Will majority of the Sunscreens Fail to Meet FDA’s Proposed Safety Standards?

Environmental Working Group’s new report reveals that two-thirds of sunscreen products would flunk safety tests proposed by the FDA in February 2019.

According to an analysis included a new report by US non-profit Environmental Working Group, almost two-thirds of all sunscreens likely to flunk FDA’s safety test which was proposed in February 2019. Environmental Working Group will release the result after an in-depth analysis to check the adequacy of sun protection or whether they contain any harmful chemicals.

For 2019, the non-profit organization said that it completed an analysis of the performance and ingredients of over 1,300 sunscreens with sun protection factor (SPF). Out of these, 750 were sold as sport or beach sunscreens. The analysis includes only a small number of all sunscreens marketed in the US.

“Although our organization has come up with similar results in its guide previously, it is really strong to compare it to the actual standards proposed by the FDA. So it is a huge deal that the fact that 60% of the market would not be seemingly considered effective and safe by the FDA,” said Nneka Leiba, Director at Environmental Working Group’s Healthy Living Science (source).

A common sunscreen ingredient has been linked to severe health problems

According to Leiba, the analysis of 2019 products with the help of FDA’s proposed safety guidelines makes the 2019 Guide to Sunscreens report different. FDA’s regulation of sunscreen ingredients will prove extremely helpful in evaluating sunscreen products, which are one of the primary choices of people when it comes to sun protection.

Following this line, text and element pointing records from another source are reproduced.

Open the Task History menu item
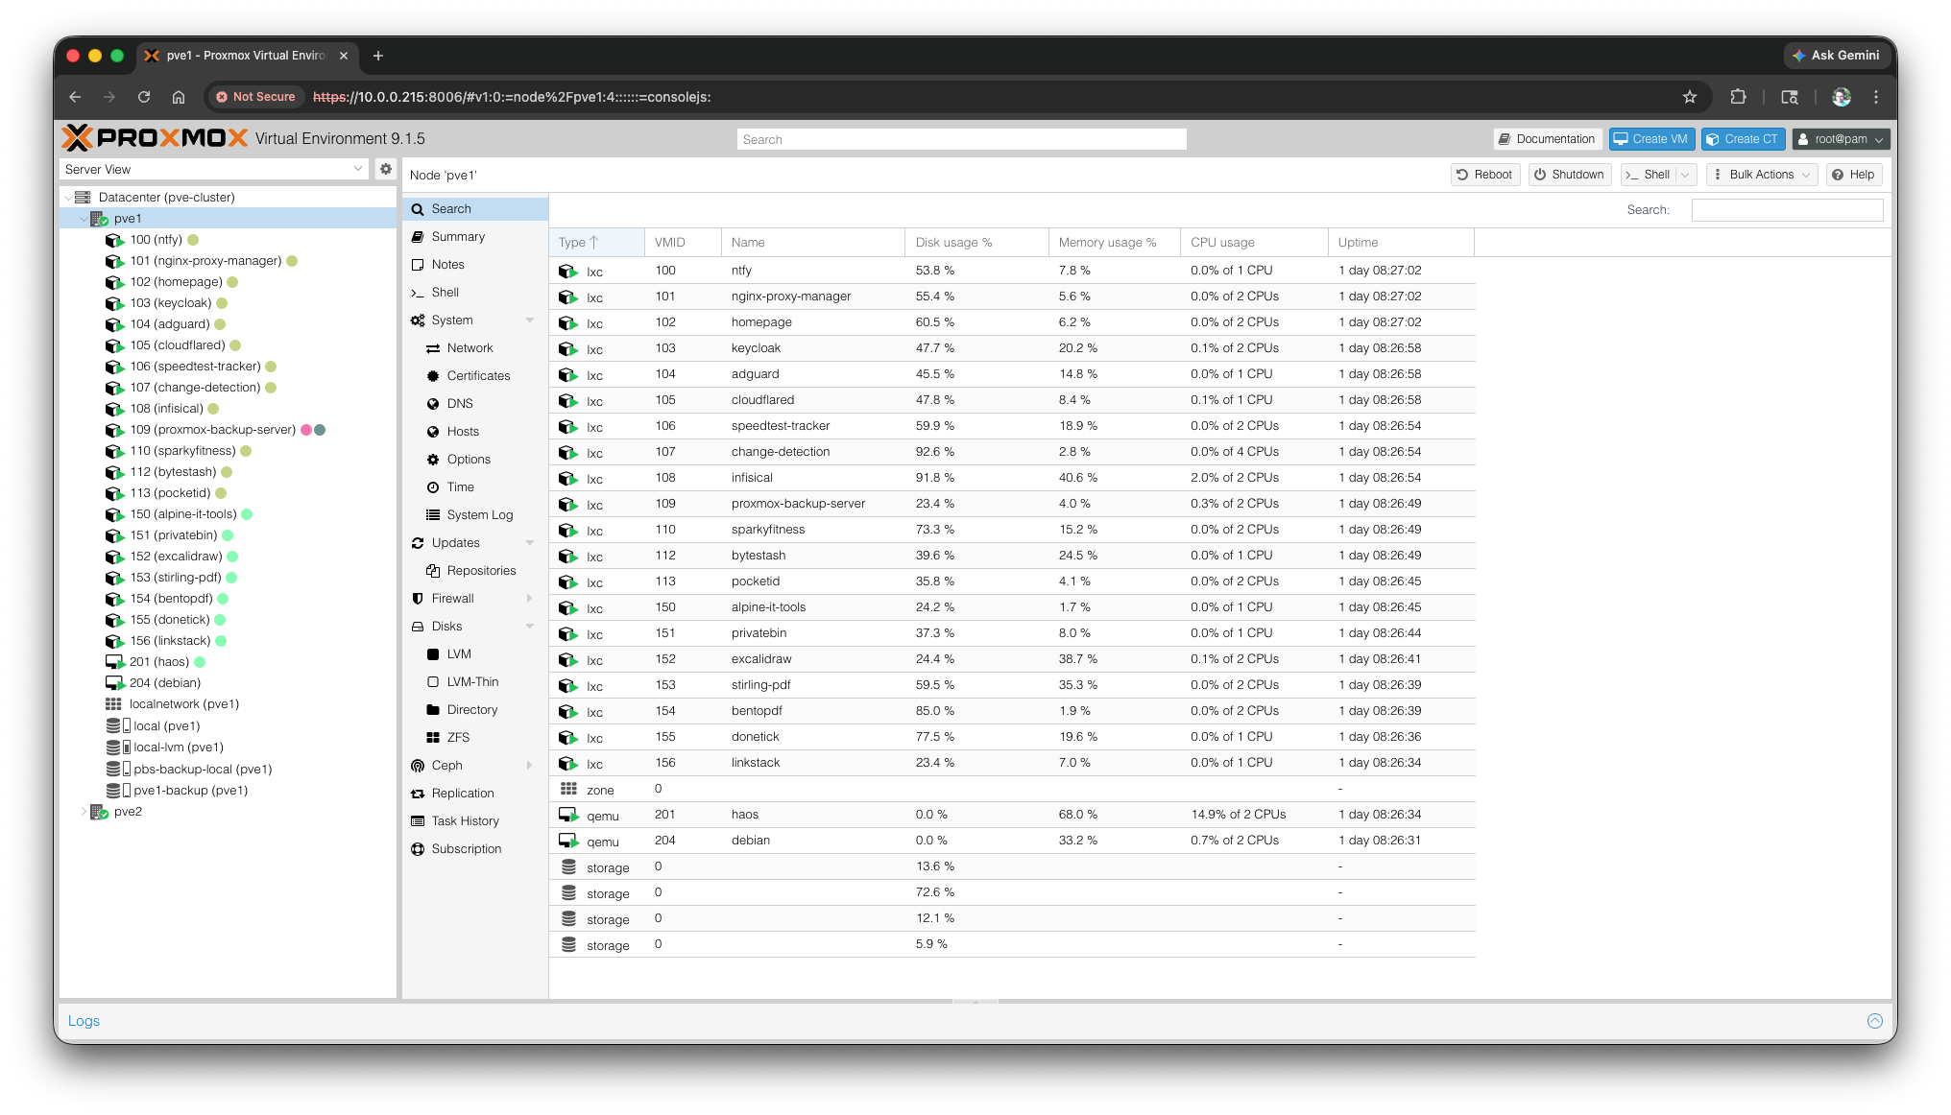1951x1115 pixels. click(x=465, y=821)
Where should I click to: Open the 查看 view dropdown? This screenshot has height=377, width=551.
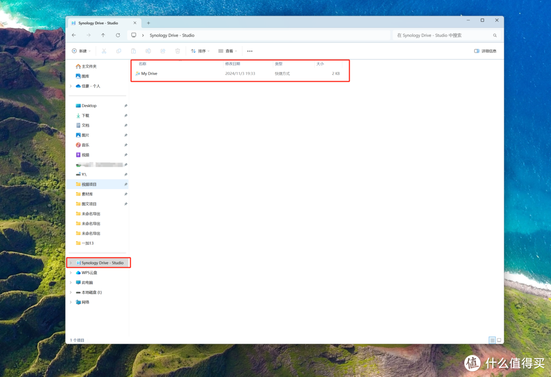point(228,51)
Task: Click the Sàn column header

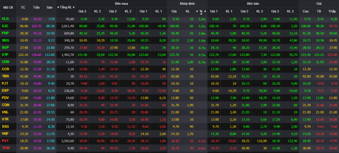Action: (50, 7)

“Until the FDA introduced some rules defining how to label sunscreens and how to test them, we could not even have certainty about what was in the product,” said American Cancer Society’s Acting Medical Director, Dr. Len Lichtenfeld.

The FDA proposed an additional test for several common sunscreen ingredients in February 2019. This came after the FDA found that it only takes a day’s use of sunscreen for high levels of octocrylene, ecamsule, oxybenzone, and avobenzone to enter the person’s blood. Moreover, these chemicals stayed in the person’s body for a minimum duration of 24 hours. Oxybenzone, one of the most-studied sunscreen ingredients, has been linked to disrupted birth weights, shorter pregnancies, hormone changes and lower testosterone in males, and other health problems.